## Exercise goal
You are to retype all of the data exactly as it appears.

== == ==

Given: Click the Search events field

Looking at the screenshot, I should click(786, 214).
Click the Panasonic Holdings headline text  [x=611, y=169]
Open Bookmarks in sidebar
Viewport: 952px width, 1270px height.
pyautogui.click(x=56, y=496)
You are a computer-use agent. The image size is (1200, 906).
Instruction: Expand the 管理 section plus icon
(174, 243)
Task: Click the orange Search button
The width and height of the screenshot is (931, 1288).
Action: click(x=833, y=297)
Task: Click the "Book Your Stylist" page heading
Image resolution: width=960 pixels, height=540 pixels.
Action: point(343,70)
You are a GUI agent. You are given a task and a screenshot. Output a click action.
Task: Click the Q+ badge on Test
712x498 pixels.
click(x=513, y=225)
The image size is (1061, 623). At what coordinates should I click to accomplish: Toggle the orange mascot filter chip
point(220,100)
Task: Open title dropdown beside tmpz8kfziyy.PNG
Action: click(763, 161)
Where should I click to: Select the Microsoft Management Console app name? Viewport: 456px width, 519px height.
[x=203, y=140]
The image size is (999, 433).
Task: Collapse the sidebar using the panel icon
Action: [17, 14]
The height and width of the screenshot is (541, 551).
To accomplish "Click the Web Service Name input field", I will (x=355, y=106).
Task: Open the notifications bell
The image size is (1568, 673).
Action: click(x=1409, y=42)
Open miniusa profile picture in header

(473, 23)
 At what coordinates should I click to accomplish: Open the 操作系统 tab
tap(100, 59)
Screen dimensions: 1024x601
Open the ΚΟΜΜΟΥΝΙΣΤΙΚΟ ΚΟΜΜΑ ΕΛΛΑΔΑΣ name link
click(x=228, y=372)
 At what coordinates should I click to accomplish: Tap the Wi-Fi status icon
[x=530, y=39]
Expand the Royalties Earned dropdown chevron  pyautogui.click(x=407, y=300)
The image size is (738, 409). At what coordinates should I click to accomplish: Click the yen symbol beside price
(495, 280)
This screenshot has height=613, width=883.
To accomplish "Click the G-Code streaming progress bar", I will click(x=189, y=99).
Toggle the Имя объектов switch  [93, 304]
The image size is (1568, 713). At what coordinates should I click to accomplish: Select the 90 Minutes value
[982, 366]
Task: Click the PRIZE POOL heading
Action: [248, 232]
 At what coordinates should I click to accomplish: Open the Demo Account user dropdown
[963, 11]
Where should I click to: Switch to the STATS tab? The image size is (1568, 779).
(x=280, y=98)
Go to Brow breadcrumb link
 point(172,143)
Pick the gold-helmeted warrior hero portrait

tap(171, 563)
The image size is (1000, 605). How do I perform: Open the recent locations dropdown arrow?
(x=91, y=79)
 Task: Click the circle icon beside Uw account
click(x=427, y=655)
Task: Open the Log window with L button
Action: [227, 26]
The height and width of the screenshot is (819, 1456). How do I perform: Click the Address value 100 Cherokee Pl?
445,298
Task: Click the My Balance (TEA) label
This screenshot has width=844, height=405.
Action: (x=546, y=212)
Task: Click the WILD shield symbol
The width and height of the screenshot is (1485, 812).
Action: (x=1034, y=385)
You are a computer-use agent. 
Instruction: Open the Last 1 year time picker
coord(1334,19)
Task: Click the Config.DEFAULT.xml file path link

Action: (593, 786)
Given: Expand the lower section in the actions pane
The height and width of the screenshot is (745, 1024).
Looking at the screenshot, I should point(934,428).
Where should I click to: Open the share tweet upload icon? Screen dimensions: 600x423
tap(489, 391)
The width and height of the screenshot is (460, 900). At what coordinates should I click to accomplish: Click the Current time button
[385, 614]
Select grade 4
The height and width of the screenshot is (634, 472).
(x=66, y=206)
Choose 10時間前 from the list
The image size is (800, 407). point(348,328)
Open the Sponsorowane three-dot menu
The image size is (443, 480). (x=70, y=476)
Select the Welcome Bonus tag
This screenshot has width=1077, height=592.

== == ==

## Solution to the exercise
Given: Click the Search events field

Looking at the screenshot, I should click(786, 214).
Click the Panasonic Holdings headline text  [x=611, y=169]
Open Bookmarks in sidebar
Viewport: 952px width, 1270px height.
pyautogui.click(x=56, y=496)
You are a computer-use agent. The image size is (1200, 906).
Instruction: Expand the 管理 section plus icon
(174, 243)
Task: Click the orange Search button
The width and height of the screenshot is (931, 1288).
Action: click(x=833, y=297)
Task: Click the "Book Your Stylist" page heading
Image resolution: width=960 pixels, height=540 pixels.
Action: point(343,70)
You are a GUI agent. You are given a task and a screenshot. Output a click action.
Task: Click the Q+ badge on Test
712x498 pixels.
click(x=513, y=225)
The image size is (1061, 623). At what coordinates should I click to accomplish: Toggle the orange mascot filter chip
point(220,100)
Task: Open title dropdown beside tmpz8kfziyy.PNG
Action: click(763, 161)
Where should I click to: Select the Microsoft Management Console app name? Viewport: 456px width, 519px height.
[x=203, y=140]
The image size is (999, 433).
Task: Collapse the sidebar using the panel icon
Action: [17, 14]
The height and width of the screenshot is (541, 551).
To accomplish "Click the Web Service Name input field", I will (x=355, y=106).
Task: Open the notifications bell
The image size is (1568, 673).
Action: click(x=1409, y=42)
Open miniusa profile picture in header

(473, 23)
 At what coordinates should I click to accomplish: Open the 操作系统 tab
tap(100, 59)
Screen dimensions: 1024x601
Open the ΚΟΜΜΟΥΝΙΣΤΙΚΟ ΚΟΜΜΑ ΕΛΛΑΔΑΣ name link
click(x=228, y=372)
 At what coordinates should I click to accomplish: Tap the Wi-Fi status icon
[x=530, y=39]
Expand the Royalties Earned dropdown chevron  pyautogui.click(x=407, y=300)
The image size is (738, 409). At what coordinates should I click to accomplish: Click the yen symbol beside price
(495, 280)
This screenshot has height=613, width=883.
To accomplish "Click the G-Code streaming progress bar", I will click(x=189, y=99).
Toggle the Имя объектов switch  [93, 304]
The image size is (1568, 713). At what coordinates should I click to accomplish: Select the 90 Minutes value
[982, 366]
Task: Click the PRIZE POOL heading
Action: [248, 232]
 At what coordinates should I click to accomplish: Open the Demo Account user dropdown
[963, 11]
Where should I click to: Switch to the STATS tab? The image size is (1568, 779).
(x=280, y=98)
Go to Brow breadcrumb link
 point(172,143)
Pick the gold-helmeted warrior hero portrait

tap(171, 563)
The image size is (1000, 605). How do I perform: Open the recent locations dropdown arrow?
(x=91, y=79)
 Task: Click the circle icon beside Uw account
click(x=427, y=655)
Task: Open the Log window with L button
Action: [227, 26]
The height and width of the screenshot is (819, 1456). How do I perform: Click the Address value 100 Cherokee Pl?
445,298
Task: Click the My Balance (TEA) label
This screenshot has width=844, height=405.
Action: (x=546, y=212)
Task: Click the WILD shield symbol
The width and height of the screenshot is (1485, 812).
Action: (x=1034, y=385)
You are a computer-use agent. 
Instruction: Open the Last 1 year time picker
coord(1334,19)
Task: Click the Config.DEFAULT.xml file path link

Action: (593, 786)
Given: Expand the lower section in the actions pane
The height and width of the screenshot is (745, 1024).
Looking at the screenshot, I should point(934,428).
Where should I click to: Open the share tweet upload icon? Screen dimensions: 600x423
tap(489, 391)
The width and height of the screenshot is (460, 900). At what coordinates should I click to accomplish: Click the Current time button
[385, 614]
Select grade 4
The height and width of the screenshot is (634, 472).
(x=66, y=206)
Choose 10時間前 from the list
The image size is (800, 407). point(348,328)
Open the Sponsorowane three-dot menu
The image size is (443, 480). (x=70, y=476)
Select the Welcome Bonus tag
This screenshot has width=1077, height=592.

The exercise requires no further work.